In fact, I was so full of righteous indignation and latent dislike of the SUV genre as a whole that I was quite unprepared to really enjoy myself. Because, dammit, this area is still a bright and shining box-check in the bucketlist of motoring. Because it’s still legendary. No, the middle bit still isn’t very good to actually drive on, but the surrounding passes are still bone-achingly beautiful, and much more satisfying to drive – you just have to widen your target area a little.

It’s still got that sense of awe, and of space, and of history. It still stinks of romance. Thrums with historical glory. A well-worn, much-travelled adventurous path, true, but it’s not less significant for that. 

And the Stelvio proves as much of a surprise. Convinced that the best car for the Stelvio Pass is probably a hot hatch, I thought that an eponymous SUV-shaped sports-lorry would be utter bobbins. But it isn’t. The Alfa Stelvio was apparently benchmarked up here, for altitude and cold. A variety of engines are on offer, all with the rather lovely eight-speed auto (electronic shift strategies – though not the actual, gearbox obviously – from a certain other red-hued carmaker in Maranello, wink, wink) and are all really rather acceptable.

There is no manual option, but the slinky metal scythes that pass for shift paddles work beautifully, and the Stelvio feels more like a slightly lifted AllRoad/CrossCountry variant halfway house, rather than a full SUV. There will be no Giulia Sportwagon, so the Stelvio does that job with the modified Giulia platform underneath, and it’s pert and neat enough to be (dare I say it?) fun. Enough fun for me to set the brakes wholeheartedly on fire, anyway. 

It feels light (it’s got a 185kg dietary advantage over a Porsche Macan, 145 less than a BMW X3) and, because of surprisingly direct steering and a strangely airy and hollow-feeling steering wheel, it dives about, belying its bulk. A bit of physical sleight of mass that suddenly evaporates when you realise that there’s a bus coming and there’s no Armco and it’s a big drop and everyonebreatheinbecausethat’sprettybloodyclose.

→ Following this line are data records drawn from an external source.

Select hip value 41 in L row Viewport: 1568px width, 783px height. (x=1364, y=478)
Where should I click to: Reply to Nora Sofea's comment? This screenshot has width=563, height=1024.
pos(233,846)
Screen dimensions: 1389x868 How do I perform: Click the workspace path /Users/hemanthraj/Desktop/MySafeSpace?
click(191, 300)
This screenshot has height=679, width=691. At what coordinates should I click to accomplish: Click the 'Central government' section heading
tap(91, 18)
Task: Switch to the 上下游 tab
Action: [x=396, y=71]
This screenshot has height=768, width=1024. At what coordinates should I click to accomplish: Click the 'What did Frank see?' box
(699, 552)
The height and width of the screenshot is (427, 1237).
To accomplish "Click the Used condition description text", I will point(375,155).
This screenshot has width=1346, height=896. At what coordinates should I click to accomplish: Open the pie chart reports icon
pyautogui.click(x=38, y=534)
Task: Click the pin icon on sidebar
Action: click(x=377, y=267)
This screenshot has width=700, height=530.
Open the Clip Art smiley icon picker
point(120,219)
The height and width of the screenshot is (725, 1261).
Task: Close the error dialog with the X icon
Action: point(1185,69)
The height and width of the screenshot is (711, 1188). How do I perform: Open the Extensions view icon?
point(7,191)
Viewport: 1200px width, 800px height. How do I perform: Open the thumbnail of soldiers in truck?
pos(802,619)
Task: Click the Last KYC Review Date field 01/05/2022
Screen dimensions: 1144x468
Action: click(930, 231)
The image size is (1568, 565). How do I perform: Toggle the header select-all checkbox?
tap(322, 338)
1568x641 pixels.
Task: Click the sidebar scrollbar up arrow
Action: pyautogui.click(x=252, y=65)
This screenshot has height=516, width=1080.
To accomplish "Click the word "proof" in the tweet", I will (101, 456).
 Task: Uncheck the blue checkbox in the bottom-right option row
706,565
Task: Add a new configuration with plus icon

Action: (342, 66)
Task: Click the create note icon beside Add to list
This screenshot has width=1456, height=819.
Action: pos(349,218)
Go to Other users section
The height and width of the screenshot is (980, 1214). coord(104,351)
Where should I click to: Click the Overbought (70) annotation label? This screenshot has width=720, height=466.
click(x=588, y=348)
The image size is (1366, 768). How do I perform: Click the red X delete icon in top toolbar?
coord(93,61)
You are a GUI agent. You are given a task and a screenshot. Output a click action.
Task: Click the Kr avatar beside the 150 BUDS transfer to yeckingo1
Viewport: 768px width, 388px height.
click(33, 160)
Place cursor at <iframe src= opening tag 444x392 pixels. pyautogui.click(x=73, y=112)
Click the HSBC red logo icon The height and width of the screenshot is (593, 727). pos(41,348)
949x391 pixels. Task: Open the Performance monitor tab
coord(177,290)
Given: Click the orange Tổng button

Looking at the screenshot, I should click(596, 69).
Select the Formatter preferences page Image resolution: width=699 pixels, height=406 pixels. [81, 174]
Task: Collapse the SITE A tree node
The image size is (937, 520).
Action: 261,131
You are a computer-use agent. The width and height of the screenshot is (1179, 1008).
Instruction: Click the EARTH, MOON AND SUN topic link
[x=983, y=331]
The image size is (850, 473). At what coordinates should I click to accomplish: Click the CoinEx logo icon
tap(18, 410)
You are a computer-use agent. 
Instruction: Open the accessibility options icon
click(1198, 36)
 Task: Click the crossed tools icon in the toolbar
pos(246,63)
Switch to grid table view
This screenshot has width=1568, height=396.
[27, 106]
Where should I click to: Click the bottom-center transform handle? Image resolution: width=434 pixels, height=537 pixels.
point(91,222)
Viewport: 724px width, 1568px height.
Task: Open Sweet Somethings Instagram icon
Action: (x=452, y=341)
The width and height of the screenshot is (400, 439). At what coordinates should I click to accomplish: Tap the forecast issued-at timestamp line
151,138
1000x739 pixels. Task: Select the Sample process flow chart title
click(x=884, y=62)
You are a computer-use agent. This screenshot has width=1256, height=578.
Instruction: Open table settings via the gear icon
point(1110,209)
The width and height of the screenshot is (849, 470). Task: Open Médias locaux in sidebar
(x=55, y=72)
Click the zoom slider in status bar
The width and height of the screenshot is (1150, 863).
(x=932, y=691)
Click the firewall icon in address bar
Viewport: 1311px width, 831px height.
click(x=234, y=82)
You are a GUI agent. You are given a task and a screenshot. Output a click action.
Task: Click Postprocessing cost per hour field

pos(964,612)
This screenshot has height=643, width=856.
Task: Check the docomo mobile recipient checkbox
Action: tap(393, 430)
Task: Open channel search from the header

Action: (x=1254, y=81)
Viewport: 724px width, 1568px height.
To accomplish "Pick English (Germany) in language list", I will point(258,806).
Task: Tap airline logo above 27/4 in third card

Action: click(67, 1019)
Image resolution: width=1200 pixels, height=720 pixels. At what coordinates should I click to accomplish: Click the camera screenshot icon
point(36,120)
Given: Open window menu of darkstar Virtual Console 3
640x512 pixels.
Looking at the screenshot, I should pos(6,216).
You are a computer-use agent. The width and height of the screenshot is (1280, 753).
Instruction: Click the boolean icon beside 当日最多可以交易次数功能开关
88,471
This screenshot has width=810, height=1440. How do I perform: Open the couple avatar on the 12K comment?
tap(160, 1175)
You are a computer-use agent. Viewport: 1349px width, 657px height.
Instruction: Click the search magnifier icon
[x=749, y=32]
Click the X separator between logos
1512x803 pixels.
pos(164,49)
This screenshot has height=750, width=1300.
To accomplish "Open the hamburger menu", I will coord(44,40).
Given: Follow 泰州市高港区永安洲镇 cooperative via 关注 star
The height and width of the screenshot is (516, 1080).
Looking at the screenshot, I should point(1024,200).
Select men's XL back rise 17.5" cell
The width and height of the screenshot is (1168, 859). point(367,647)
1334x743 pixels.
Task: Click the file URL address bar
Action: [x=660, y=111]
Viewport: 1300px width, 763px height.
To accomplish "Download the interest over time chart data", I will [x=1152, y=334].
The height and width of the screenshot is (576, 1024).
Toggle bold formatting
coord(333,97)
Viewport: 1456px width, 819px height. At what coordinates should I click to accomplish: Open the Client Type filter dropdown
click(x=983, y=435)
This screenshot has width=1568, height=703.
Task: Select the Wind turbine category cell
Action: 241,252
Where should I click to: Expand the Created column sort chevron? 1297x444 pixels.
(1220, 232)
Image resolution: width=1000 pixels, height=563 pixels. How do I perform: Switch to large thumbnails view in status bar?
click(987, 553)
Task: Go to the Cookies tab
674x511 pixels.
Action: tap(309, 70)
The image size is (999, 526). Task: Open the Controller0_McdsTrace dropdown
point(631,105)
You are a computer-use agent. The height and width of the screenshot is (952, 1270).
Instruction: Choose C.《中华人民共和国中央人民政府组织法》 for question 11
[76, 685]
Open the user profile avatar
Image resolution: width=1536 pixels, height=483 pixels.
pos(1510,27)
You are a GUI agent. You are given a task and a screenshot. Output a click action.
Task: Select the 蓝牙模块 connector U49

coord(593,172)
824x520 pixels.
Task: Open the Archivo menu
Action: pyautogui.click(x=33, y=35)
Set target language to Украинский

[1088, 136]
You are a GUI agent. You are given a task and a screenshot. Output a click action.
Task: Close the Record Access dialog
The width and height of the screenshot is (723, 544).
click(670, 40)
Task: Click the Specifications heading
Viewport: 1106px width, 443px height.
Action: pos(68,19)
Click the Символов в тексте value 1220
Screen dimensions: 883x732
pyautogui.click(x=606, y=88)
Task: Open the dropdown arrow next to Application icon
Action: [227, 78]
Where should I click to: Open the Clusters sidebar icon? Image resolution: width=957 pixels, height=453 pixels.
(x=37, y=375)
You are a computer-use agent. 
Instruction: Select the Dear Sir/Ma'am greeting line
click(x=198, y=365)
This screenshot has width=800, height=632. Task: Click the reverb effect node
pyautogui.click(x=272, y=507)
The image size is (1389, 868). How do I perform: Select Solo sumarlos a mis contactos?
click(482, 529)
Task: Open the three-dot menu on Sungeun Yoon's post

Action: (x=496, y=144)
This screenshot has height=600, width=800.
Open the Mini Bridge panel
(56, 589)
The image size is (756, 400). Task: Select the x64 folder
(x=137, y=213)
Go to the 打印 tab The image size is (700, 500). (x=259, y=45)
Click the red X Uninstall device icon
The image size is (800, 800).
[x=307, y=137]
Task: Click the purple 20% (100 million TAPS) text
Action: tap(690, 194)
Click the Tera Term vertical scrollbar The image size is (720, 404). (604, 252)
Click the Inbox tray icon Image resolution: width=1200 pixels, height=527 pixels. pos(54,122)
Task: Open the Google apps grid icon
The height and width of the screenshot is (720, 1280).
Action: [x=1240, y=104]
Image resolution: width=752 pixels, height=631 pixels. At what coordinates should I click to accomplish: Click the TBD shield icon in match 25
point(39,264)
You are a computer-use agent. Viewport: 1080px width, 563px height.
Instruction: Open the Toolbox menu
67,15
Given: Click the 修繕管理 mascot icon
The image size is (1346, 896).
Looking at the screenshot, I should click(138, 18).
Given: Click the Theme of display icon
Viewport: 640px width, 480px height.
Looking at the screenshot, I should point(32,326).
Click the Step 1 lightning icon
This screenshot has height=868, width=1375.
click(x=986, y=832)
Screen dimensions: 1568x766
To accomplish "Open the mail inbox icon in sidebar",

The 276bhp petrol turbo is a 2.0-litre tuned for industry rather than enjoyment, and even though its figures are impressive (0–62mph in 5.7), it’s a bit of a tractor of an engine. Far better to wait for the forthcoming 500+bhp bi-turbo V6 QV if you want something genuinely sonorous, or simply settle with the perfectly acceptable 2.2-litre (207bhp, 347lb ft) diesel.

Even the 176bhp, two-wheel-drive diesel (Q2 – which means rear-wheel-drive in Alfa-speak) works pretty well. Yes, the interior quality still lags a bit when you compare it with some of the obvious rivals, but Alfa has managed a remarkably adept bit of engineering here; this is an SUV that actually lives up to the acronym. 

Which means I’ve proved myself wrong. The Alfa Romeo Stelvio on the Stelvio Pass isn’t a bad idea after all. In fact, it’s a bloody good one. The Stelvio Pass, and its environs, is still a great driving destination, and the Alfa Romeo Stelvio, much to my horror, is a properly sorted SUV that holds its head up with the best of the breed, and is fun on a twisty road, to boot. And it all comes down to the same thing: an adventure is what you make it, and the surprises are all the more exciting for being just that.